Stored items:
········
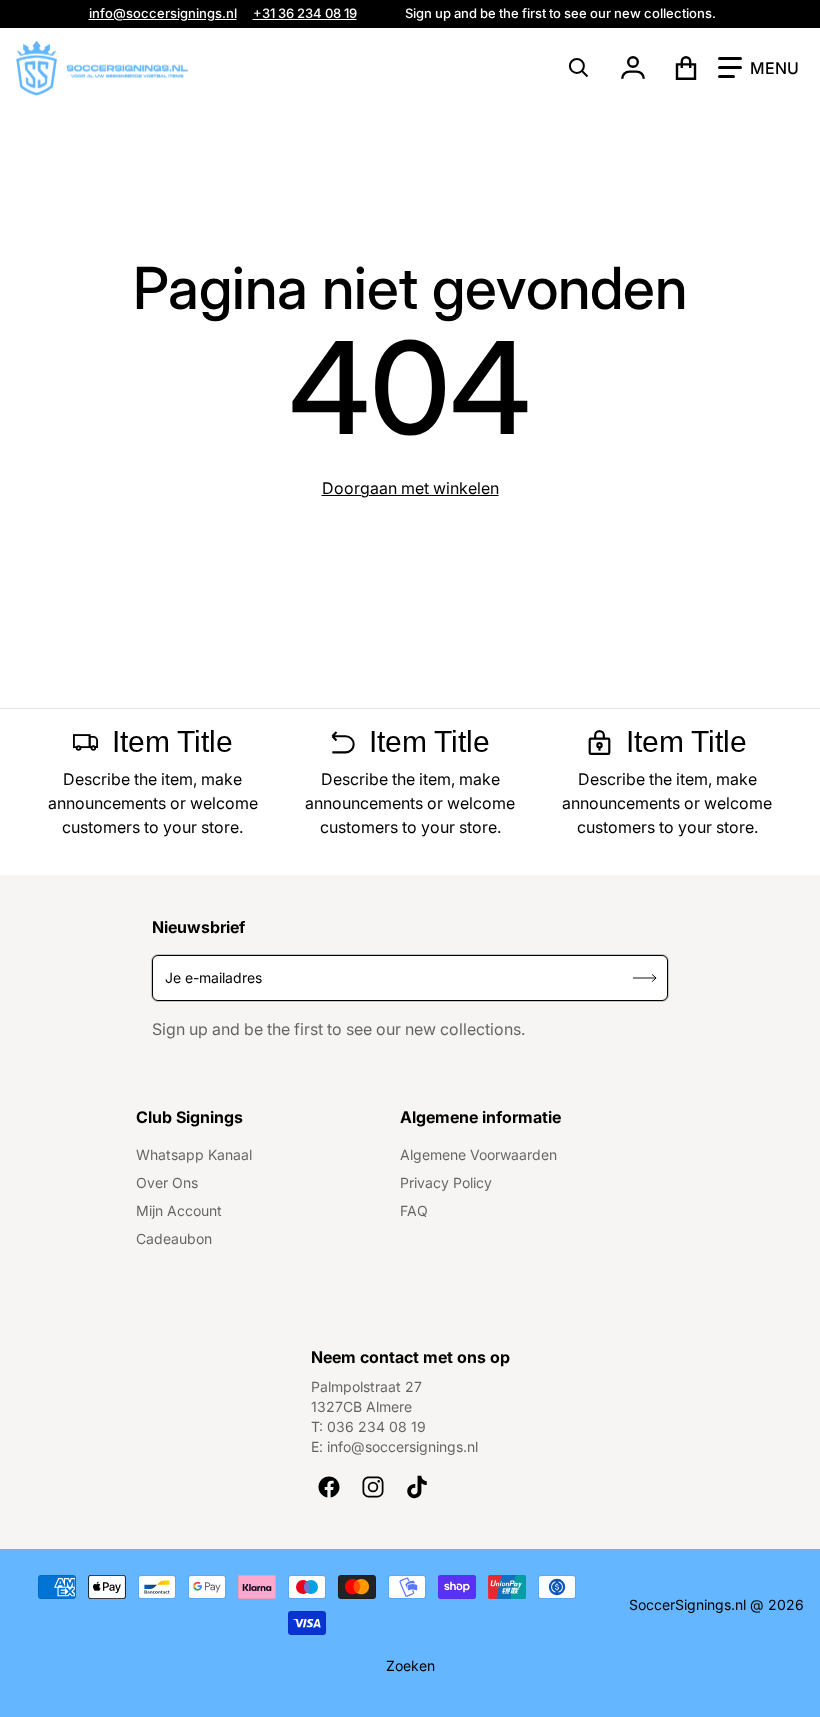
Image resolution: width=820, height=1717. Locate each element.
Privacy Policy (446, 1182)
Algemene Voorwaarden (478, 1154)
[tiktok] (417, 1487)
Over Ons (167, 1182)
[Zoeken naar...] (579, 68)
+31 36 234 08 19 (305, 13)
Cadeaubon (174, 1238)
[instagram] (373, 1487)
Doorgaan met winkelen (410, 488)
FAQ (414, 1210)
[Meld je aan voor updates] (645, 977)
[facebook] (329, 1487)
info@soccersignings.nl (163, 13)
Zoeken (410, 1665)
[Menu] (758, 68)
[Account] (633, 68)
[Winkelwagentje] (686, 68)
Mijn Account (179, 1210)
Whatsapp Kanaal (194, 1154)
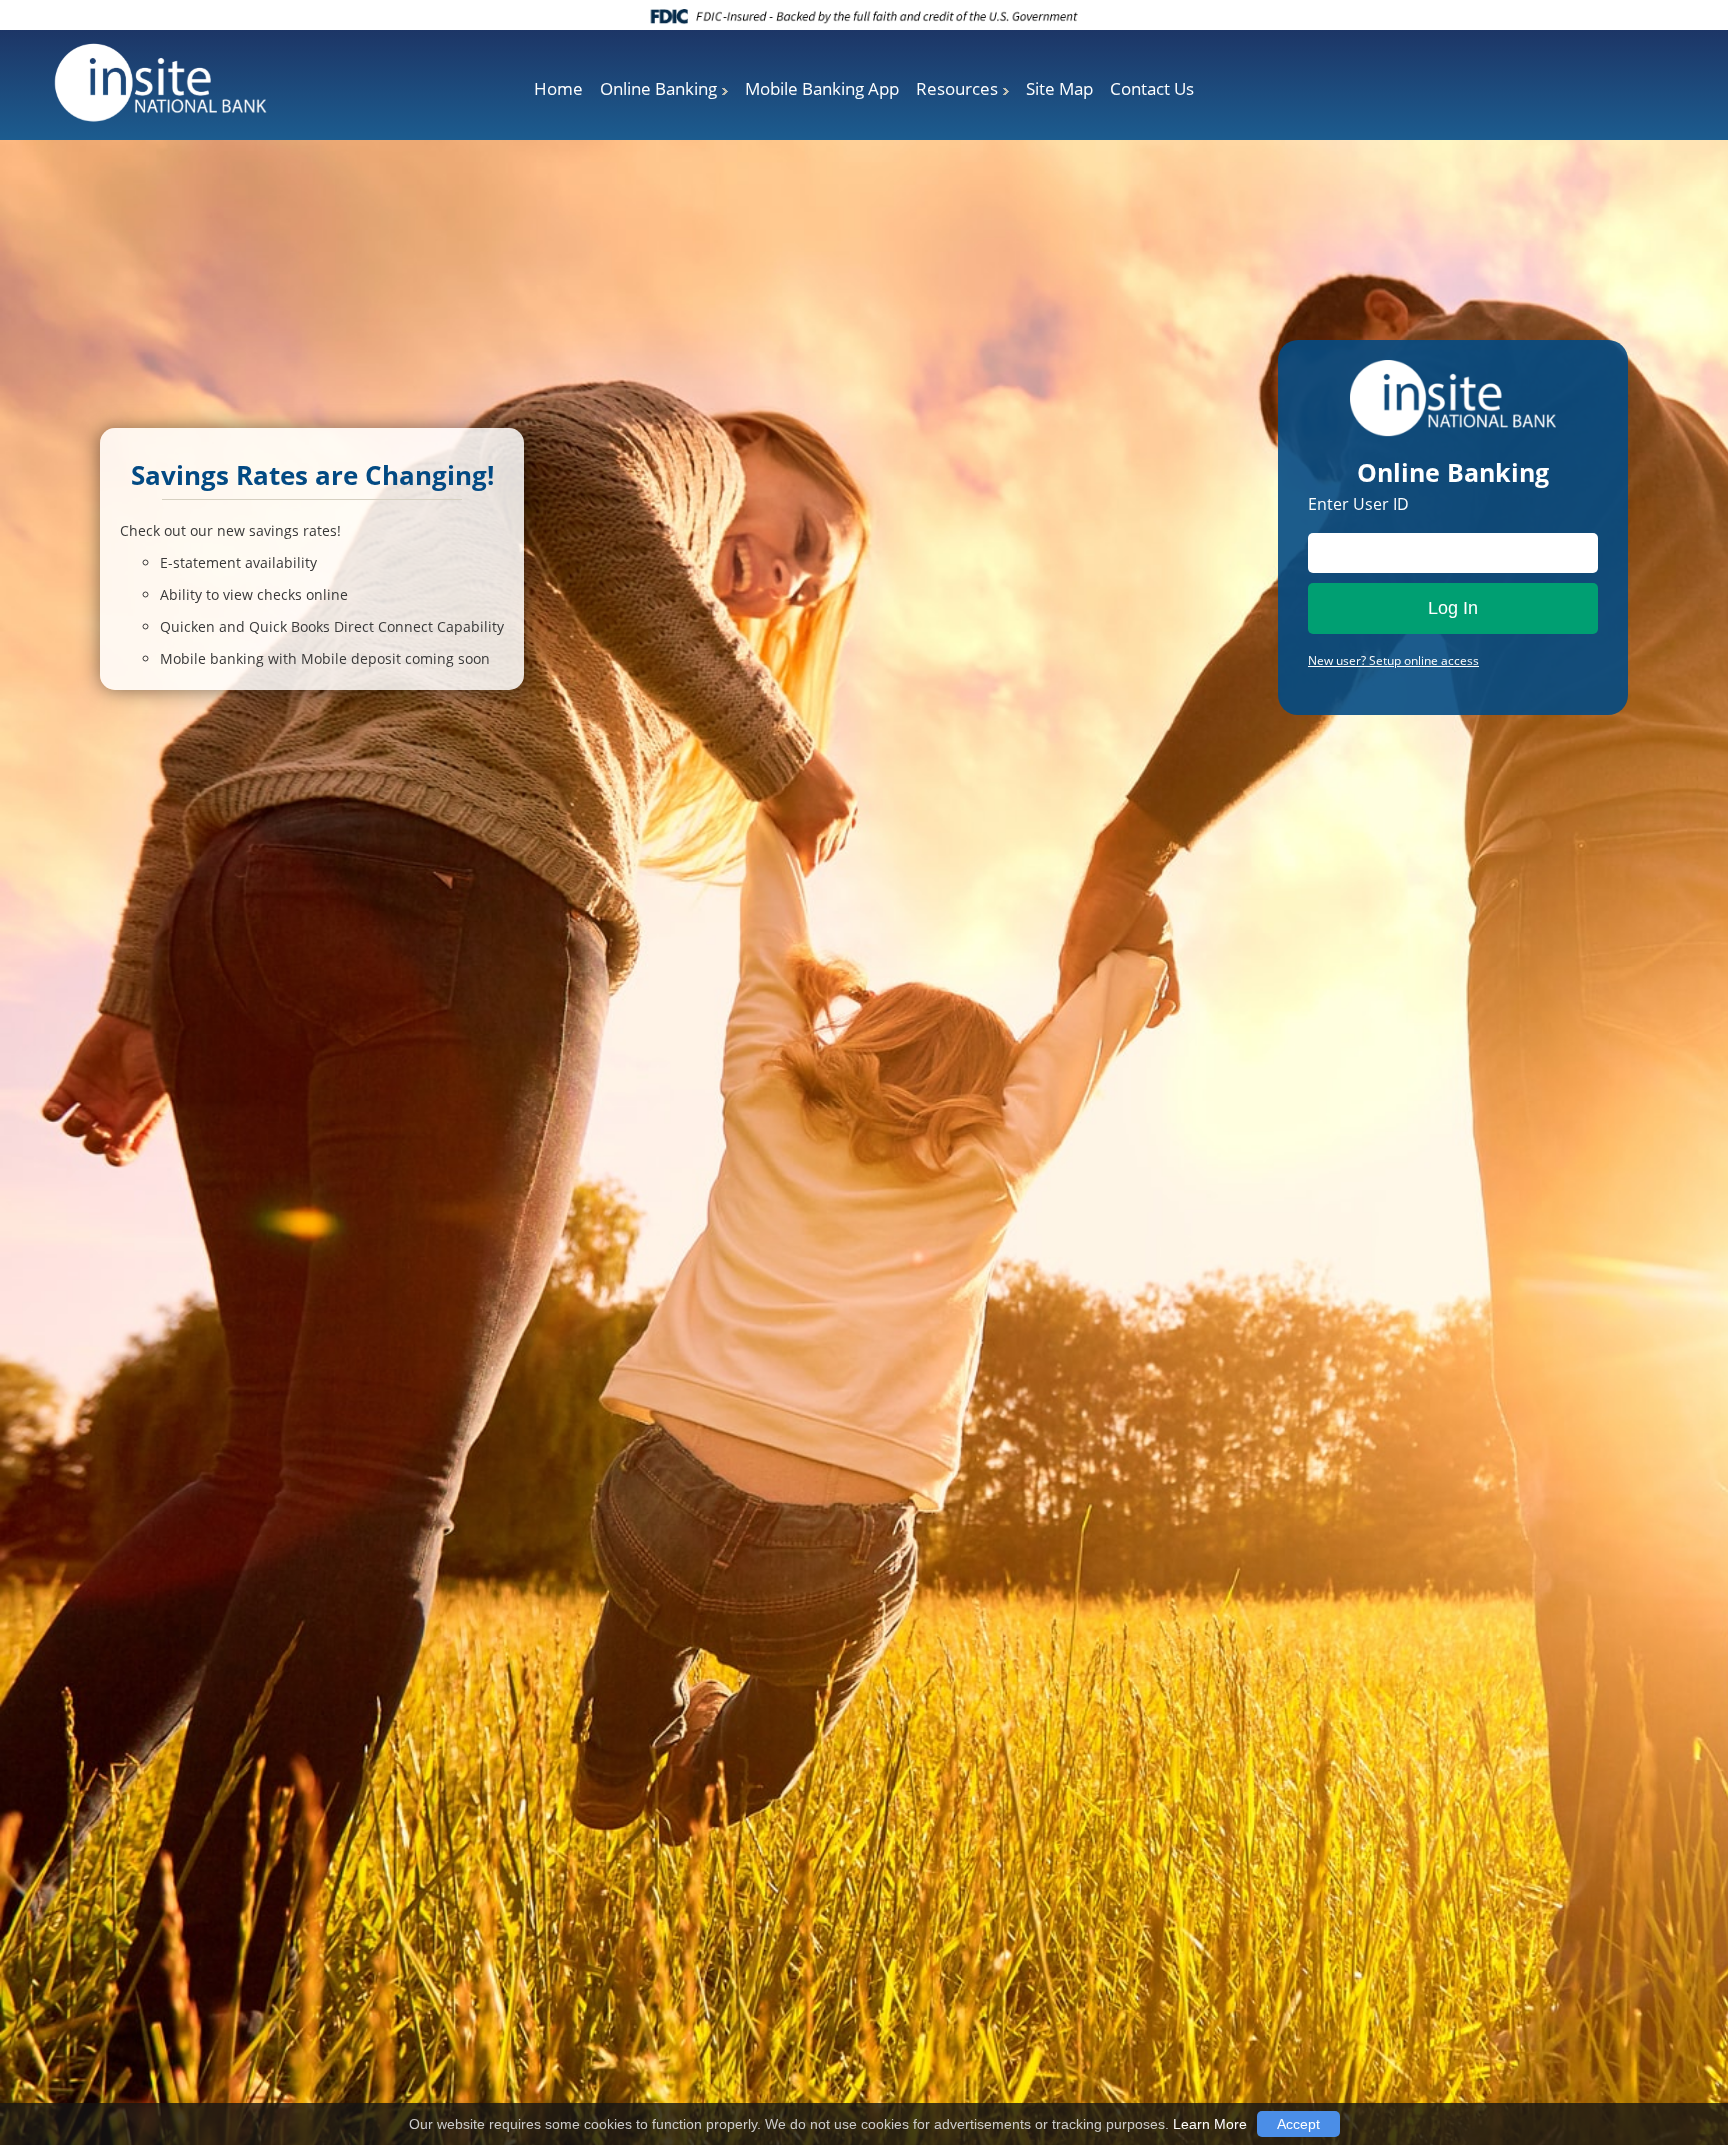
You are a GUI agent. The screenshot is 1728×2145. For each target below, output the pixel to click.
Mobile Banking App (822, 88)
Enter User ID (1358, 504)
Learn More (1210, 2124)
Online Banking (658, 88)
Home (558, 88)
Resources (957, 88)
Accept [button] (1298, 2124)
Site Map (1059, 88)
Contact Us (1152, 88)
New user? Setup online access (1393, 661)
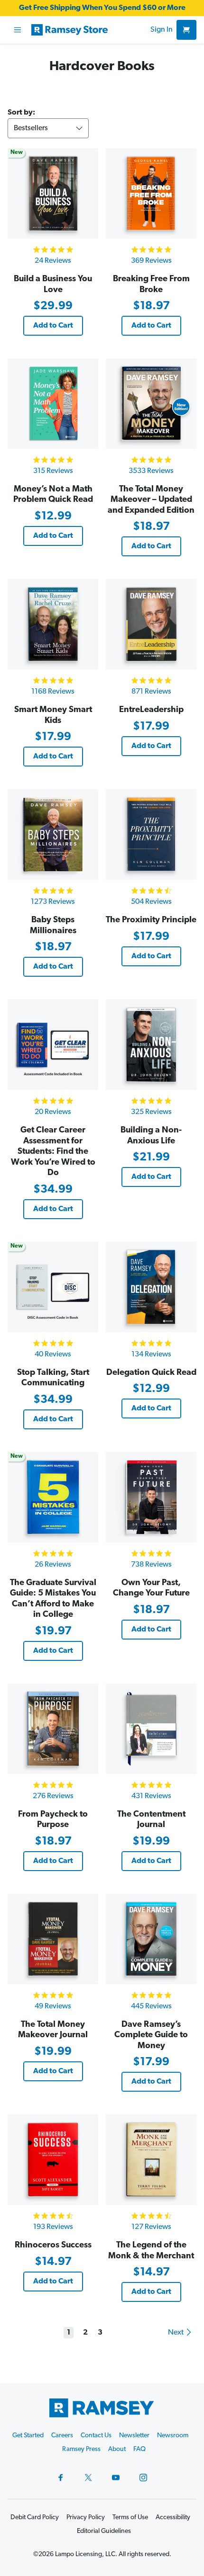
········
▸ Assignment:
Every entry, word for word: repeat it, but skip the images.

▸ Completed exercise:
Image resolution: width=820, height=1717. Locate each element.
Privacy Policy (446, 1182)
Algemene Voorwaarden (478, 1154)
[tiktok] (417, 1487)
Over Ons (167, 1182)
[Zoeken naar...] (579, 68)
+31 36 234 08 19 (305, 13)
Cadeaubon (174, 1238)
[instagram] (373, 1487)
Doorgaan met winkelen (410, 488)
FAQ (414, 1210)
[Meld je aan voor updates] (645, 977)
[facebook] (329, 1487)
info@soccersignings.nl (163, 13)
Zoeken (410, 1665)
[Menu] (758, 68)
[Account] (633, 68)
[Winkelwagentje] (686, 68)
Mijn Account (179, 1210)
Whatsapp Kanaal (194, 1154)
You are a GUI agent. The screenshot is 1728×2145. For each target below, output the pixel to click.
Mobile Banking App (822, 88)
Enter User ID (1358, 504)
Learn More (1210, 2124)
Online Banking (658, 88)
Home (558, 88)
Resources (957, 88)
Accept [button] (1298, 2124)
Site Map (1059, 88)
Contact Us (1152, 88)
New user? Setup online access (1393, 661)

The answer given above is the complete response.